What you have to do | Please repeat exactly the lines below from the one containing "Lexus (641, 2502)" down to the one containing "Получите компенсацию (428, 436)", both included, and nothing else.

Data for review |
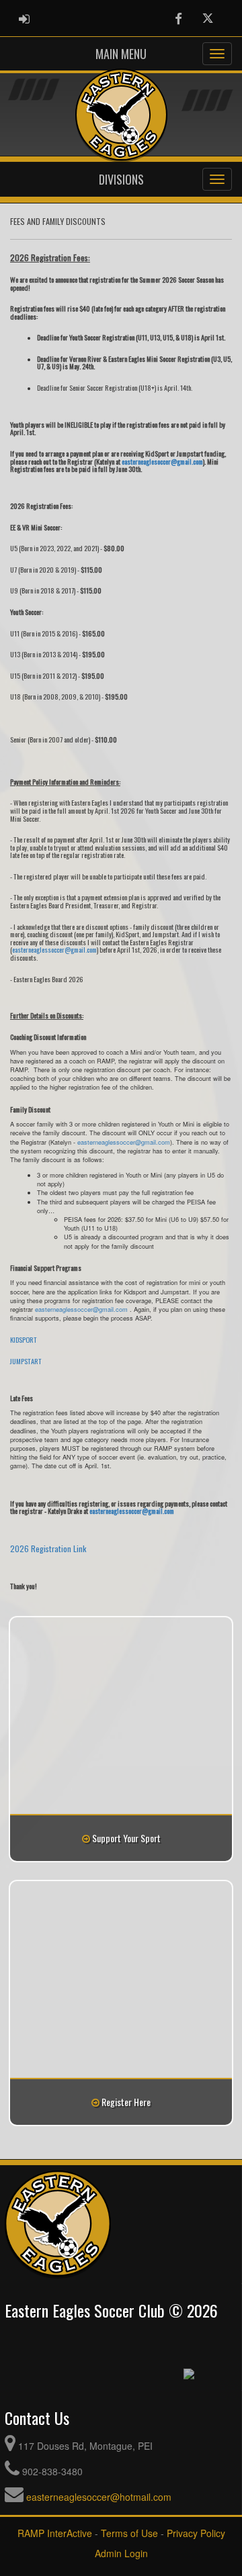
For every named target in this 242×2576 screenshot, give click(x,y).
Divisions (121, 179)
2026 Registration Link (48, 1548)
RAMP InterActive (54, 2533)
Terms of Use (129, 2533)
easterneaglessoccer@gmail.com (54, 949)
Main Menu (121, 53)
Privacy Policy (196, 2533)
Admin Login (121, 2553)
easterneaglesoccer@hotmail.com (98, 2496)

...

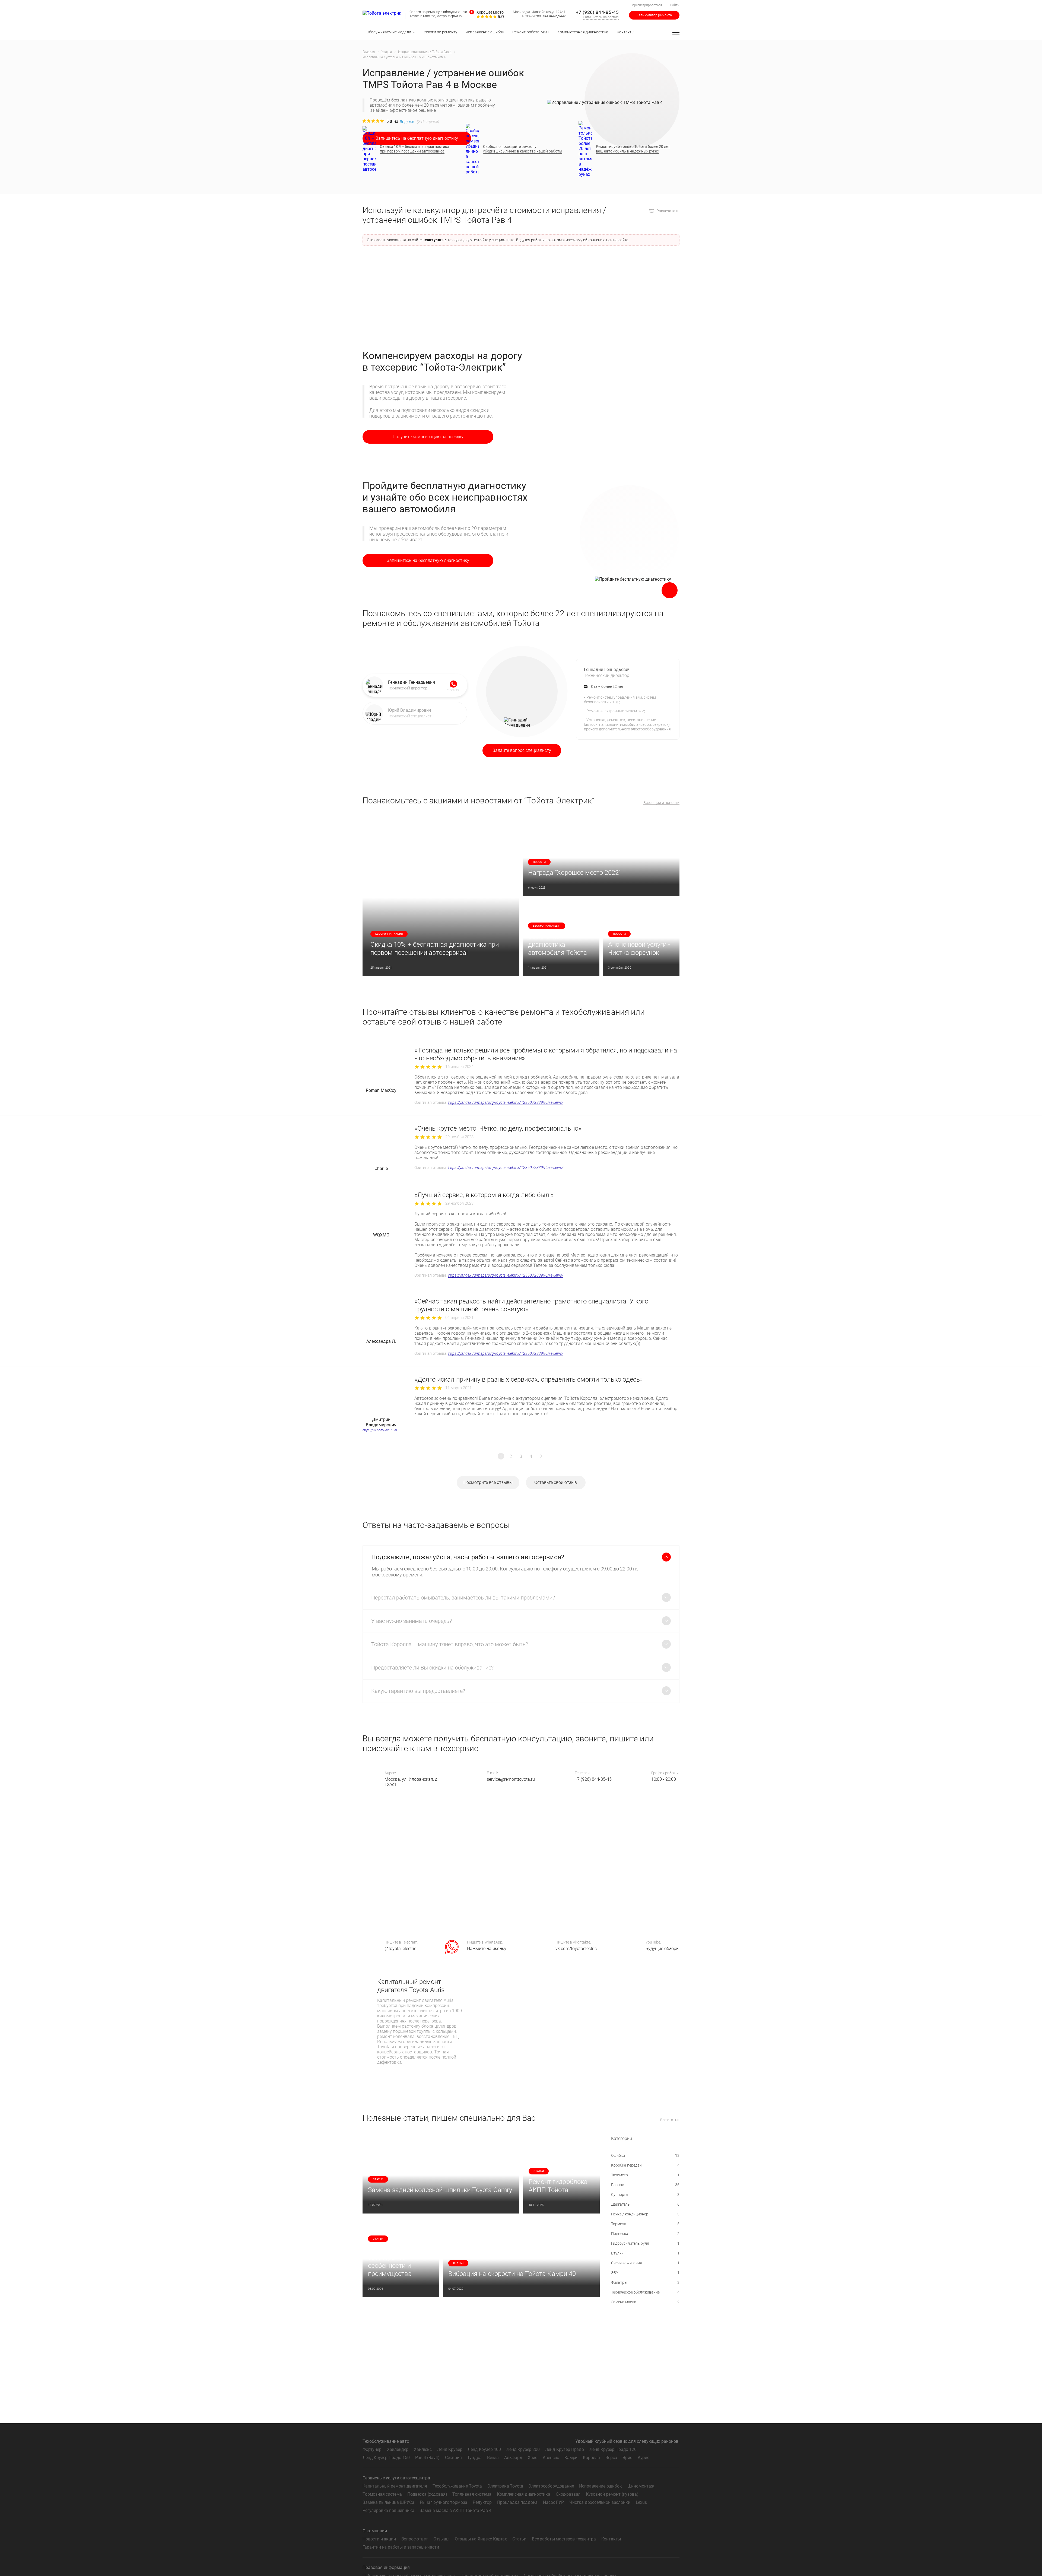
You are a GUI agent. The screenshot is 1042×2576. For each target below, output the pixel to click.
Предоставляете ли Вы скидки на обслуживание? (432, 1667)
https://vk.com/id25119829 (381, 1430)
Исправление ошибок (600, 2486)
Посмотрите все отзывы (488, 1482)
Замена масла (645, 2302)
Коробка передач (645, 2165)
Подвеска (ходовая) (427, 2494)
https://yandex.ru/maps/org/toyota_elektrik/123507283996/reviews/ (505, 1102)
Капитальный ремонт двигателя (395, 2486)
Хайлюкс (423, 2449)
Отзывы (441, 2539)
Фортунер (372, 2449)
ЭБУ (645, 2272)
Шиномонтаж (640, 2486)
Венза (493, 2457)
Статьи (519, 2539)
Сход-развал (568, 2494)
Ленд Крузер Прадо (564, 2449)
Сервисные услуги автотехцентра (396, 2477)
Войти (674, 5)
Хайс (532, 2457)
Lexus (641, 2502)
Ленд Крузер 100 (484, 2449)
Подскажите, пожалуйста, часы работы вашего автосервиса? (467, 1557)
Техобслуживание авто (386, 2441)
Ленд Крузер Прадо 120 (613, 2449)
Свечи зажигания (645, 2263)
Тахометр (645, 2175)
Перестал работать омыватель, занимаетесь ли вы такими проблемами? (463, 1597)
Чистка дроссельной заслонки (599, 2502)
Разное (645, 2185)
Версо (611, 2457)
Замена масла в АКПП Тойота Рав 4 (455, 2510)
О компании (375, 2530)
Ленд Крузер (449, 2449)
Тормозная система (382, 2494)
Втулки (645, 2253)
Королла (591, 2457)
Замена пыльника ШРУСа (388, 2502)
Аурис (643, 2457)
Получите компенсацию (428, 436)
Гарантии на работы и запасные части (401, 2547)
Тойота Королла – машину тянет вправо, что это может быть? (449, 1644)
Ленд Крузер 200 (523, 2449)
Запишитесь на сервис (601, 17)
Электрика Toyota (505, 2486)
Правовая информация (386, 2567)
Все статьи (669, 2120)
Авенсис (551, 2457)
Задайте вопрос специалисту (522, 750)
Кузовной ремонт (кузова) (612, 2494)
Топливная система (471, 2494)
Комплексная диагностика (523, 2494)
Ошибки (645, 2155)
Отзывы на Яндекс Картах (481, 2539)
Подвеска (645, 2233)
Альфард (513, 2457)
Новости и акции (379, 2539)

--

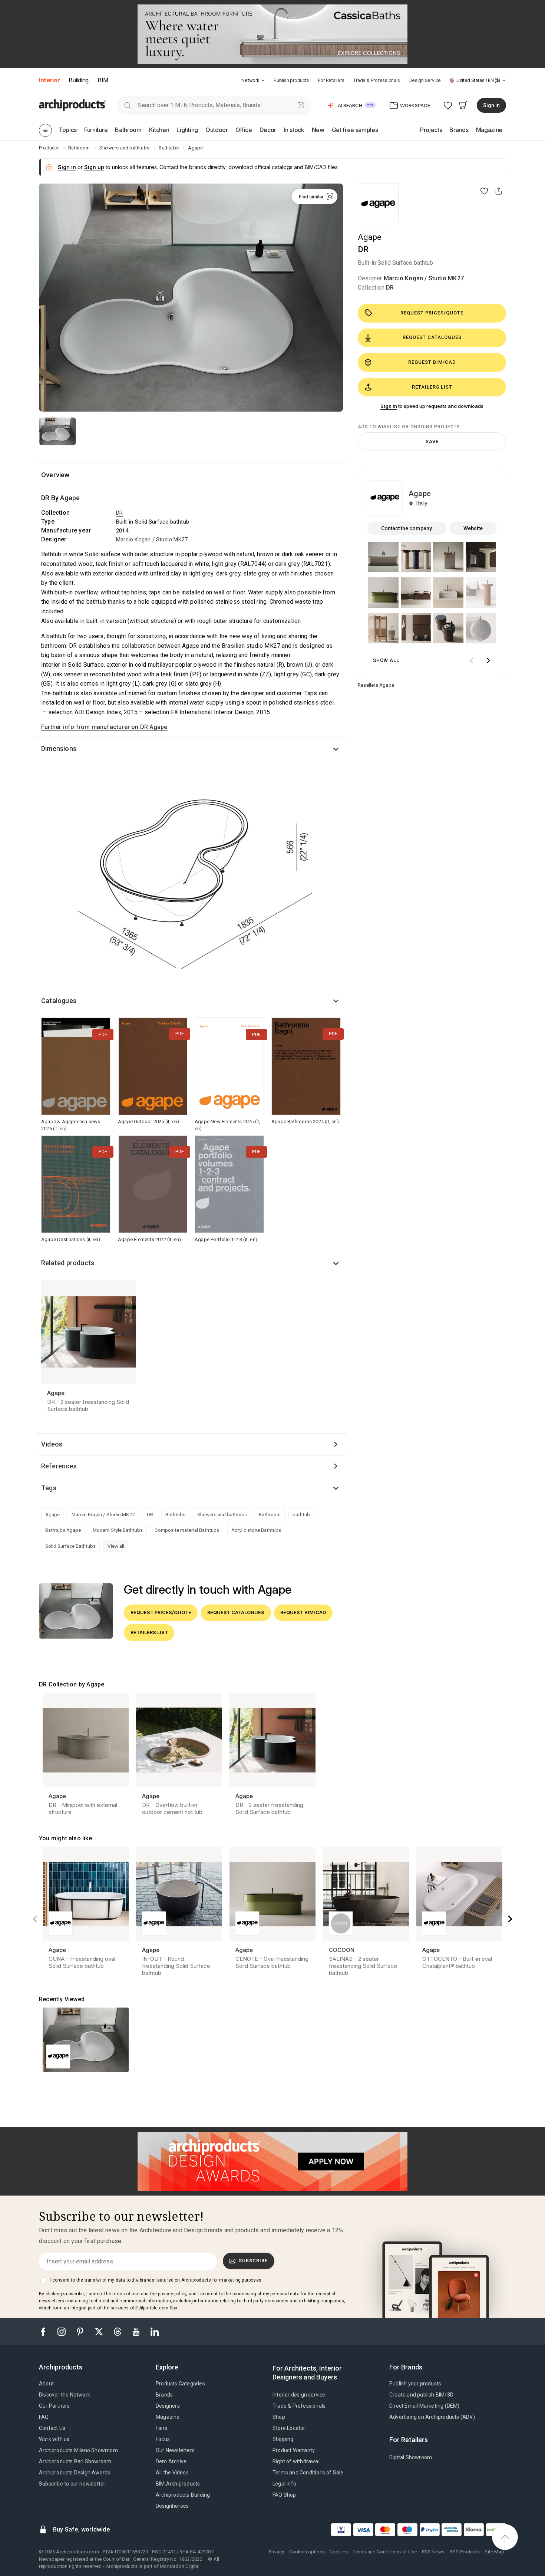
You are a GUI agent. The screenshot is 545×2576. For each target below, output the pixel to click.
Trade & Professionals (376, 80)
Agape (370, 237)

Result for this exercise |
Lexus (641, 2502)
Ленд Крузер 100 (484, 2449)
Подскажите, пожалуйста, часы работы вашего автосервиса? (467, 1557)
Техобслуживание авто (386, 2441)
Ленд Крузер Прадо 120 (613, 2449)
Свечи зажигания (645, 2263)
Тахометр (645, 2175)
Перестал работать омыватель, занимаетесь ли вы такими проблемами? (463, 1597)
Чистка дроссельной заслонки (599, 2502)
Разное (645, 2185)
Версо (611, 2457)
Замена масла в АКПП Тойота Рав 4 (455, 2510)
О компании (375, 2530)
Ленд Крузер (449, 2449)
Тормозная система (382, 2494)
Втулки (645, 2253)
Королла (591, 2457)
Замена пыльника ШРУСа (388, 2502)
Аурис (643, 2457)
Получите компенсацию (428, 436)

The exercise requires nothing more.